Clara stared out the window as her mother talked and cried. It was almost noontime in Kyoto. Gojo Dori was bustling. A group of old men was heading into the udon shop. One half of a punk couple was waiting next to a tandem bicycle. The guy was wearing an electric blue parka that matched his hair. Before Clara got a chance to respond to her mother, the other half, equally blue-haired, came out of the convenience store. Within a minute, the tandem bicycle and the two riders were gone, camouflaged by the traffic. Clara continued to observe the street. A fashionable young woman, tottering on white majorette boots, was leading a small dog in the direction of Rokuhara Temple. The busy thoroughfare looked like it always did. In the distance, she could make out the plum trees just starting to blossom in the park.
She tried to explain to her mother that there was no reason to leave. She lived in Kyoto, five hundred kilometers away from the disaster area.
“Look at a map, “ she wanted to say to her mother. “Just look at a freakin’ map.”
But she didn’t say anything. She knew that her mother’s world was circumscribed by the new Walmart out on Route 2 and First Presbyterian, by women who looked like her and dressed like her and made the same recipe for meatloaf. Even attending the State Fair was a big deal. “We had those special dough things at the Greek booth,” she would say. “Gyros or whatever you call them.”
Clara continued to look out the window, staring at the laundry drying on racks outside the apartments opposite hers. A whole Japanese family’s pajamas fluttering in the breeze. She was used to such sights by now. How so much was exposed. Ugly electric train wires overhead, garbage bins, personal bedding draped over balconies, flesh in the public baths. And yet, how much was hidden. Emotions, for one thing. There was so much quiet control. Even at this very instant, even among those suffering terribly.
Her mother babbled on, her anxiety pulsating into Clara’s ear.
“They say that everything’s radioactive. I’m worried about what you are eating, honey. What about the water?”
Clara didn’t dare say that she and Susumu were thinking of volunteering in a few weeks, heading up to Tohoku to help out. People were already organizing weekend brigades. She could hear her father shouting in the background.
“Tell her we’ll send her money for a ticket,” he yelled.
“Here, you tell her, Rob, “ said her mother, handing the phone over.
“Just come home, baby,” her father said quickly. “Just come home.”
“I’ll think about it,” answered Clara, but she knew that she wouldn’t. Her head was starting to ache from listening to her mother’s fears.
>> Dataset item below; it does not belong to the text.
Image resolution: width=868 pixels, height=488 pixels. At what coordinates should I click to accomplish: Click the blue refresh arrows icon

On Friday, she had been walking down Sanjo, near Kawaramichi, just about to cross the river when the earthquake struck. The bridge had wobbled a bit, but no one paid much attention. Earthquakes were common. Susumu had told her that elsewhere in the city people hadn’t felt a thing. It was early afternoon and she had just finished teaching her classes. She told her parents that much. She didn’t go into details. About how she was on her way to Susumu’s apartment. About having subsequently forgotten her cell phone on the floor next to the rumpled bedding of the futon.
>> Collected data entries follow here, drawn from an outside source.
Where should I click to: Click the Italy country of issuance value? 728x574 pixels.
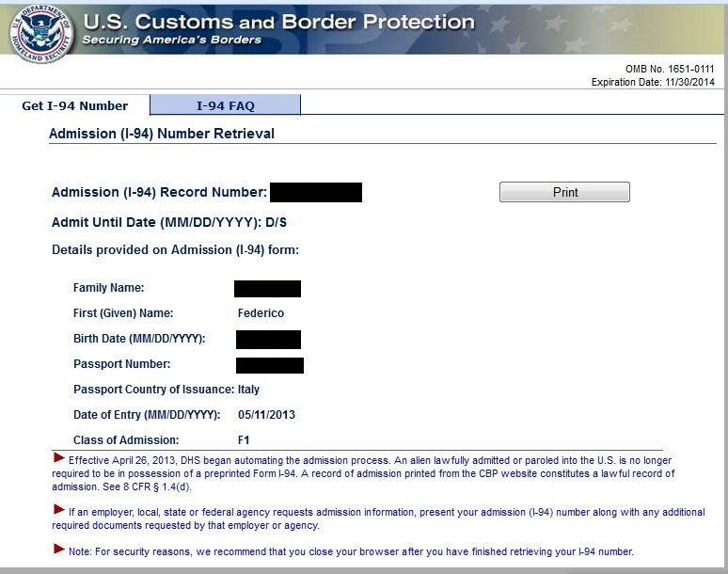[x=249, y=390]
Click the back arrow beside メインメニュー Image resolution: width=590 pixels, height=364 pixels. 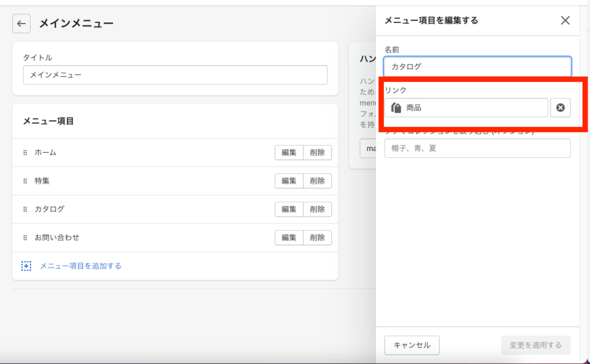point(21,24)
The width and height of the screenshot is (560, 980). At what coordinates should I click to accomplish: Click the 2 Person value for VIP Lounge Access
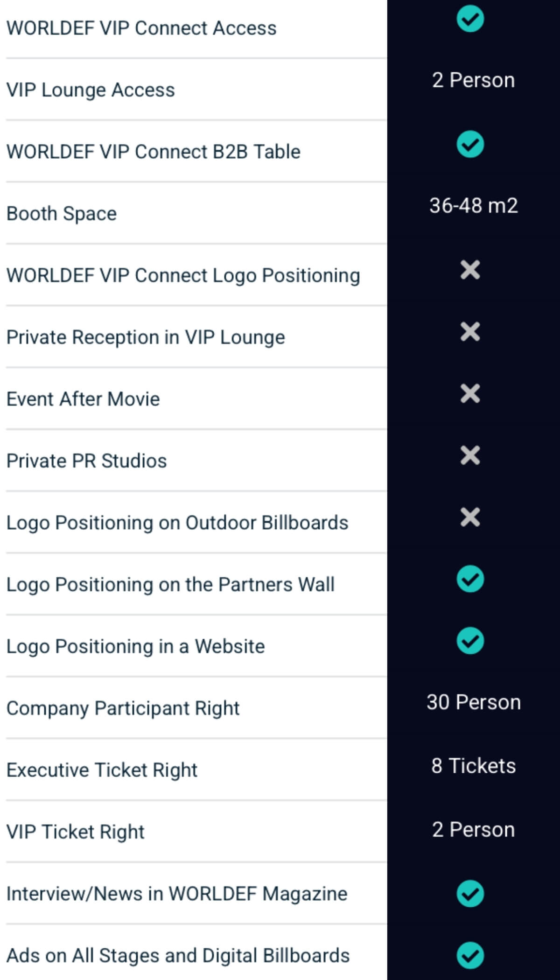coord(473,80)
The last time she mentioned Susumu, a musician whom she had met two years earlier, her parents hadn’t reacted the way she had hoped.
“Susumu?” they had repeated. “That doesn’t sound like an American name.”
“It means going forward,” said Clara. “You know, to progress.”
“Their names have meanings?” asked her mother.
“Of course,” said Clara. “What did you think?”
“I don’t know,” said her mother, “Susumu just sounds like nonsense to me.”
Clara sighed. She thought about the distance separating her from her parents. All the bodies of water, all the waves of the Pacific ocean, the continental shelf itself, the whole canopy of sky stretching from Syracuse to Kyoto.
When her mother grew too tired to continue her rant, her father took the phone again. He got right to the point.
“They’re not gonna protect you, baby. If things get worse. They’re gonna protect their own.”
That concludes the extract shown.